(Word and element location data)
★ ★ ★ ★
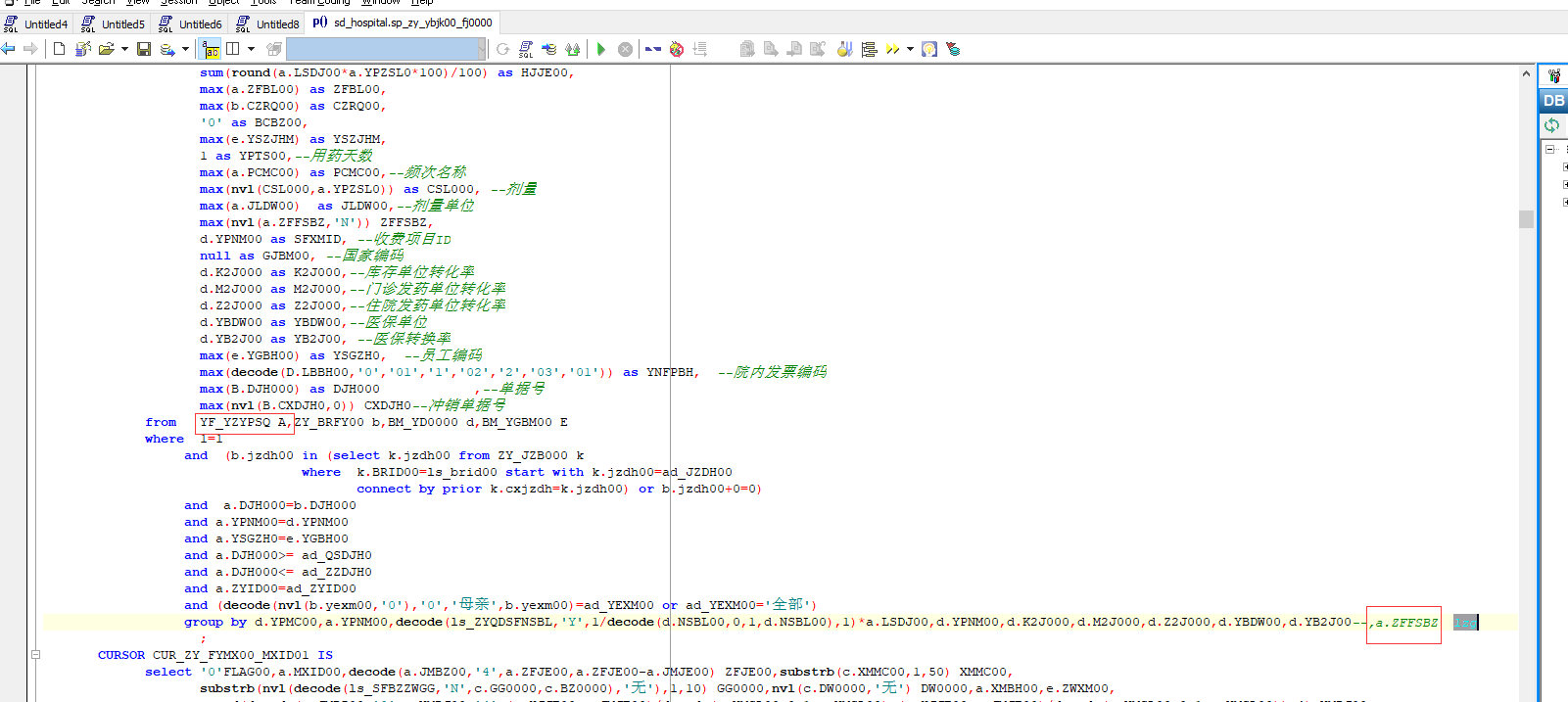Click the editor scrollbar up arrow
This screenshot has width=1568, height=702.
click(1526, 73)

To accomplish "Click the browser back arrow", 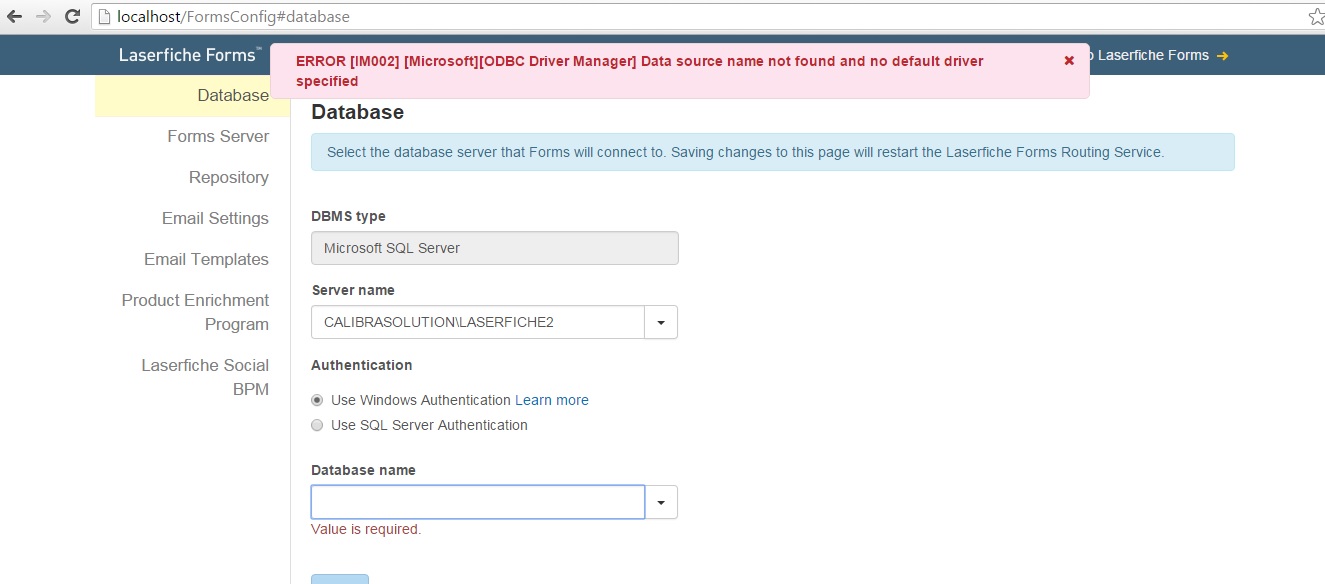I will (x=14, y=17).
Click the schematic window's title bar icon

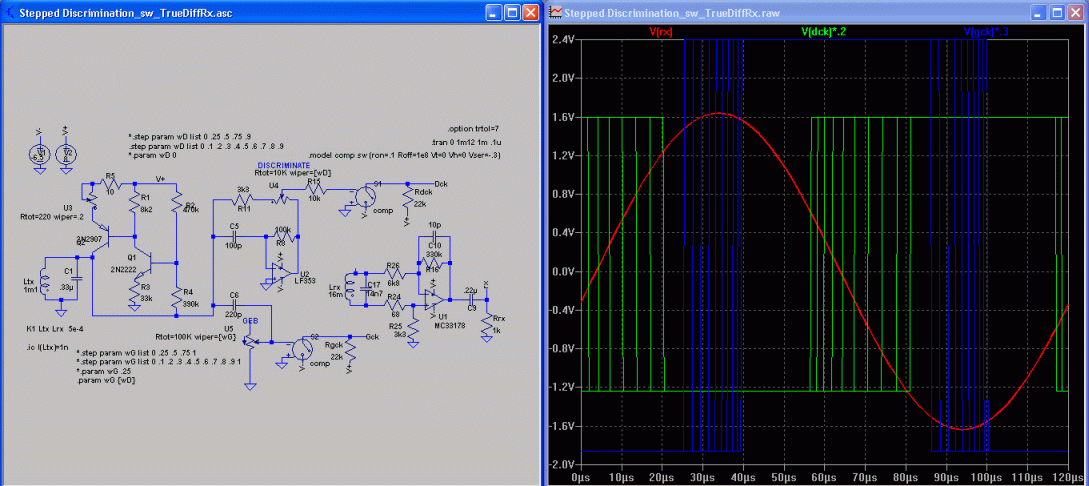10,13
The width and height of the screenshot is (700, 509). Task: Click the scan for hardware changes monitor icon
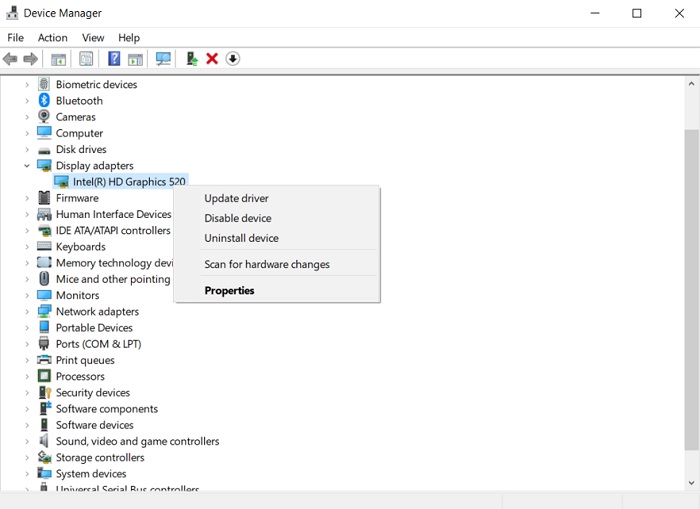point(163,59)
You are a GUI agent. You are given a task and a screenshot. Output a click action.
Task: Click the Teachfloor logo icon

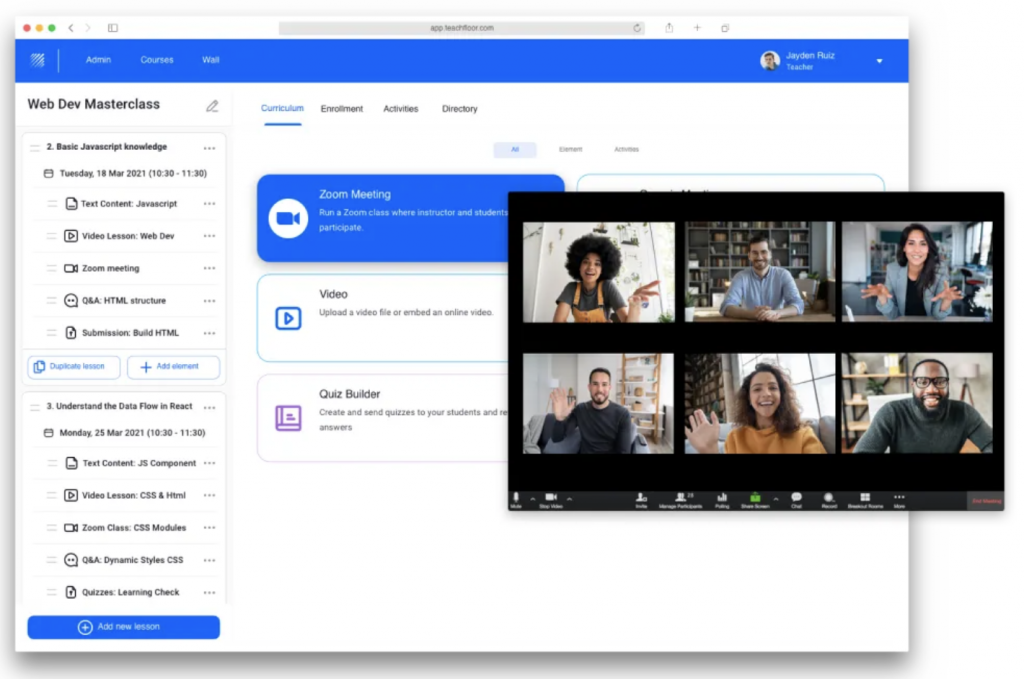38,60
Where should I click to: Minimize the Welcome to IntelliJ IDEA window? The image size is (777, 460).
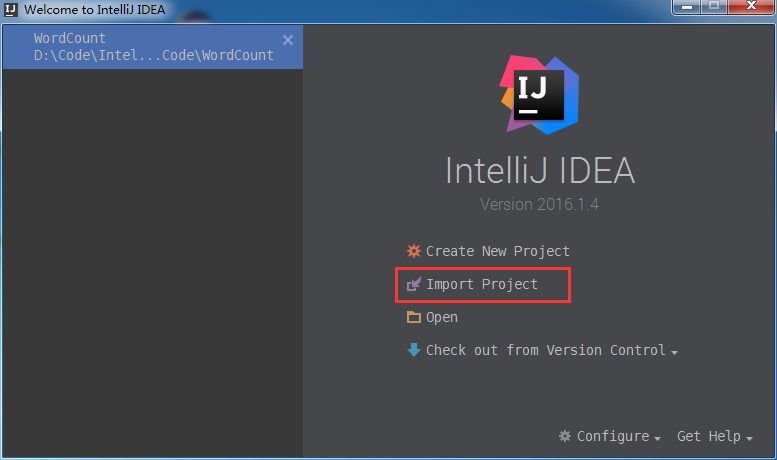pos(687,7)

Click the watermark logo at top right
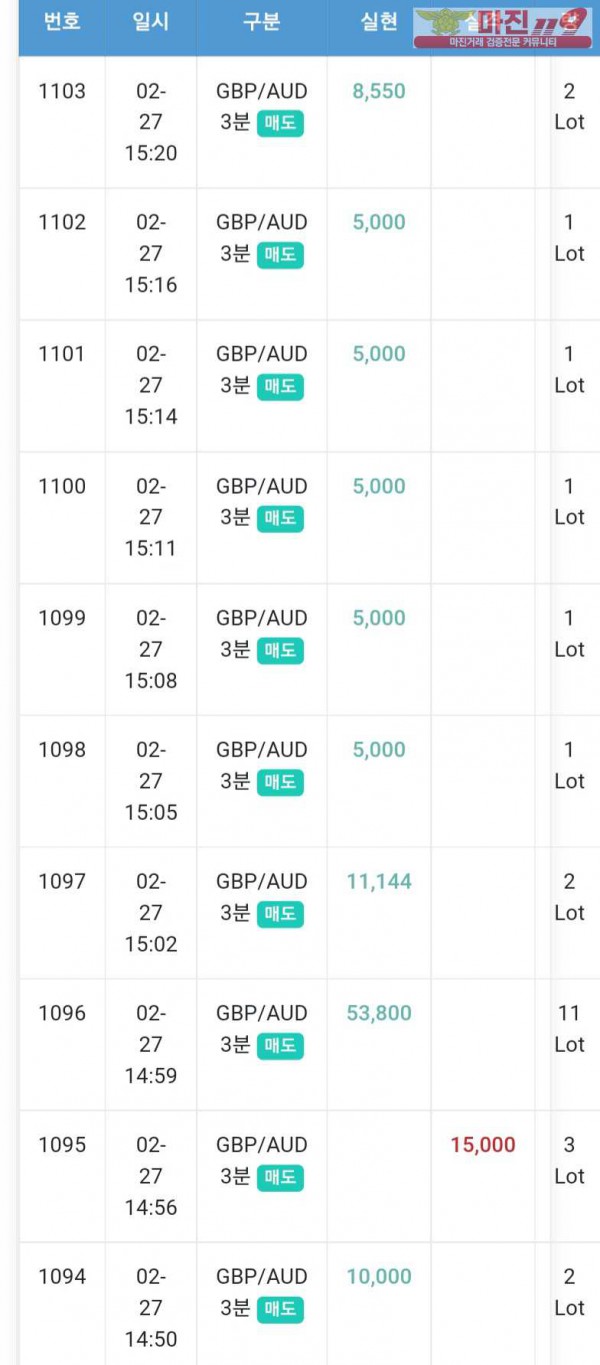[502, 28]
★ ★ ★ ★
__OBJECTIVE__. Copy the rows word for word, from the line containing "Click the schematic window's title bar icon" through the last row, with both ends included. Omit the pictures.

__RESULT FOR THIS TASK__.
Click the schematic window's title bar icon

10,13
The width and height of the screenshot is (700, 509). Task: Click the scan for hardware changes monitor icon
point(163,59)
You are a GUI agent. You are given a task and a screenshot. Output a click action.
Task: Click the Teachfloor logo icon

38,60
Where should I click to: Minimize the Welcome to IntelliJ IDEA window? The image size is (777, 460).
pos(687,7)

Click the watermark logo at top right
[502, 28]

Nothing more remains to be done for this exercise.